Write out the rows below word for word, from the line that contains "You are a computer-use" through the line that contains "Click the tallest", including both of those lines. Leave out the pictures.

■ Material provided:
--- Begin ---
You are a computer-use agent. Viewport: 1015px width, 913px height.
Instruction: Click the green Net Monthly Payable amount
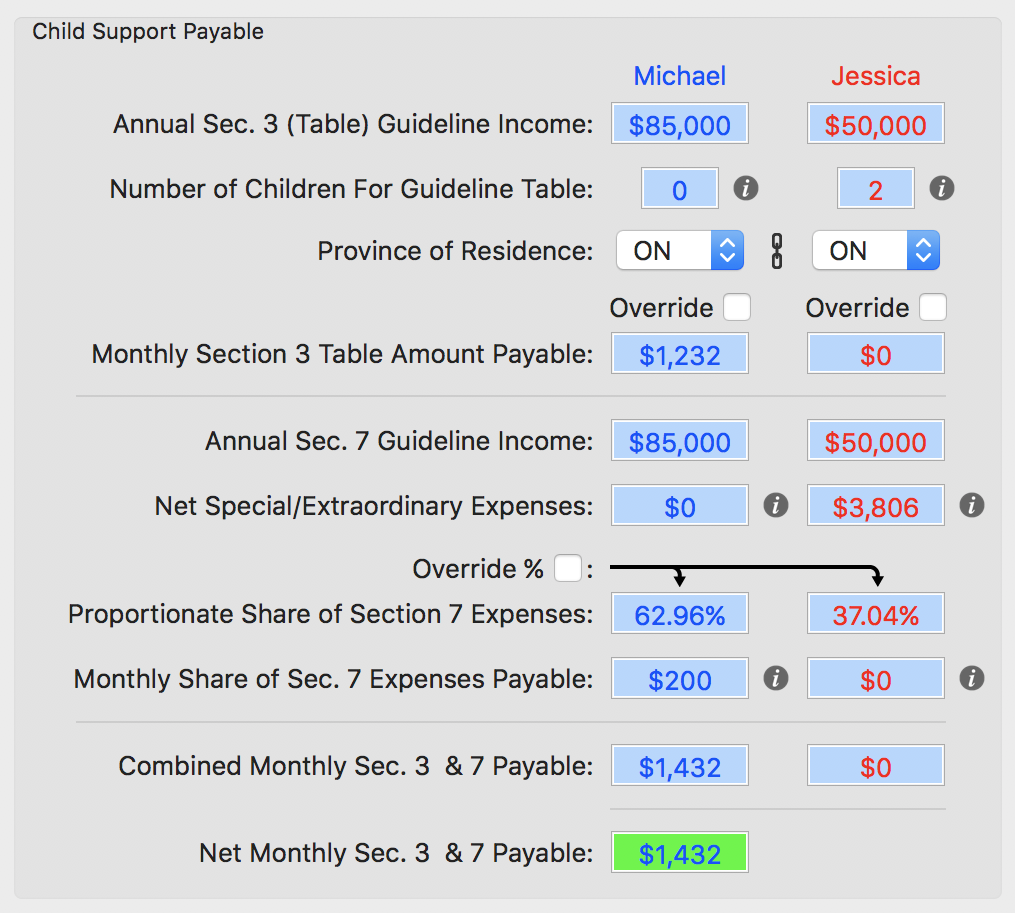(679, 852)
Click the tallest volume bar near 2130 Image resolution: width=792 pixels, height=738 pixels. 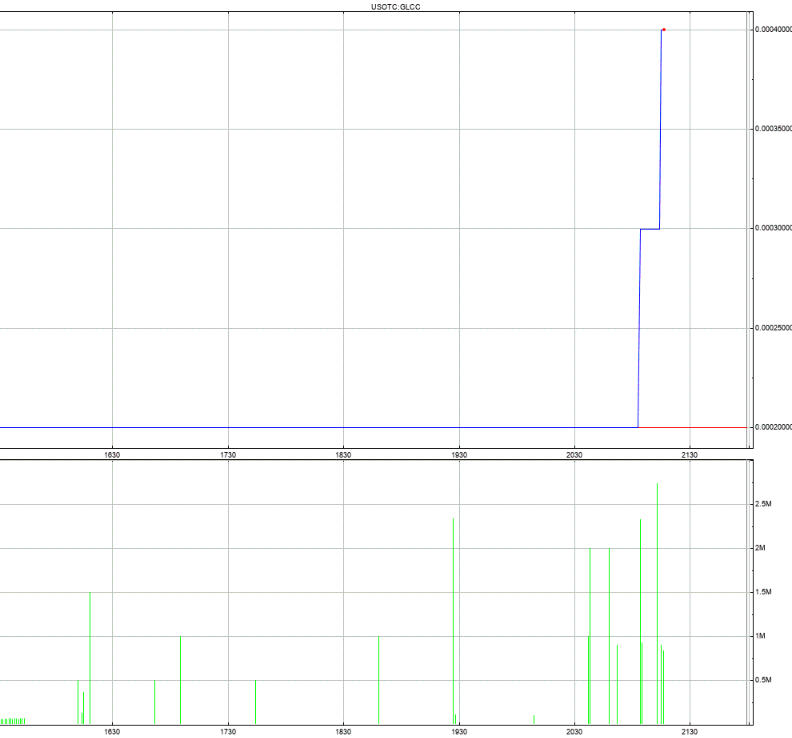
--- End ---
--- Begin ---
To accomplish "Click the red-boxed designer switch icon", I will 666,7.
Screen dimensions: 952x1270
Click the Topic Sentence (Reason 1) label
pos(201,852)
--- End ---
■ Problem solution:
You are a computer-use agent. Viewport: 1015px width, 913px height.
Instruction: Click the green Net Monthly Payable amount
(679, 852)
Click the tallest volume bar near 2130 Image resolution: width=792 pixels, height=738 pixels. 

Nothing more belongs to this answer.